Life for the former All Blacks hooker turned successful international rugby coach changed dramatically on Easter Monday this year, just after 8am.
Gatland had woken early on a pristine autumn Coromandel day, deciding to clean the windows at his family bach at Waihi Beach. The job was almost finished.
Only one dirty window remained, just slightly out of reach. Gatland wouldn't be satisfied until the job was complete, so he edged closer and climbed onto the ledge of the house's deck.
The rugby world was to very quickly learn what happened next. As his feet shuffled along the railing, Gatland stretched further to push the long-handled hose-brush higher. Suddenly, he lost balance and toppled backwards.
In that one terrifying moment, life as the Welsh rugby coach knew it then was turned upside down in every possible way.
Rugby was put in immediate perspective. He says his family was his immediate thought as he tumbled through the air.
Falling three metres onto the concrete below, Gatland broke both heels in the freak accident.
Seven sobering months on, his intensive recovery remains painstakingly slow.
"Straight away I knew I'd done a lot of damage," Gatland said in Cardiff yesterday, in his first interview about the horrific extent of his injuries.
"You're cleaning the windows at the beach and you fall off and you think 'if things had gone bad I could have lost my leg'."
Both ankles were fractured, his right particularly severely shattered from the impact of the fall.
The initial advice was non-surgical intervention due to the major risk of a crippling infection from an operation.
"If you get an infection in your foot or leg they are quite difficult to heal and there is the potential to lose your leg," he said.
After being given the all clear to return to Wales, a shock setback made Gatland confront that scary prospect.
"Unfortunately, I had a small fracture blister that hadn't healed and it got infected. It was pretty messed up in terms of the heel and the swelling for a few months.

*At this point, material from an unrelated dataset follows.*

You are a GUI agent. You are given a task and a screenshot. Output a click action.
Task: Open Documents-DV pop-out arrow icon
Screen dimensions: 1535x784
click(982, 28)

"I had a bit of nerve and tendon damage that you get from such an injury."
Six weeks ago Gatland's progress stalled. He required two skin grafts - from his instep and calf - during surgery. He was back on crutches. Back to square one.
"I went in with one wound and came out with three," he said of the operation in Bristol.
Yesterday, as he rejoined the Welsh, the former All Black hooker's right-foot moonboot and ginger limp was noticeable.
"I'm learning to walk again. I'm hoping in the next three or four weeks I'll be back in a shoe . . . and not cleaning windows.
"It's been sobering the last seven months. People have fallen from less distances and ended up in a wheelchair so I'm philosophical about what's happened.
"It's not something I dwell on. I've got to be optimistic about being active and as normal as possible."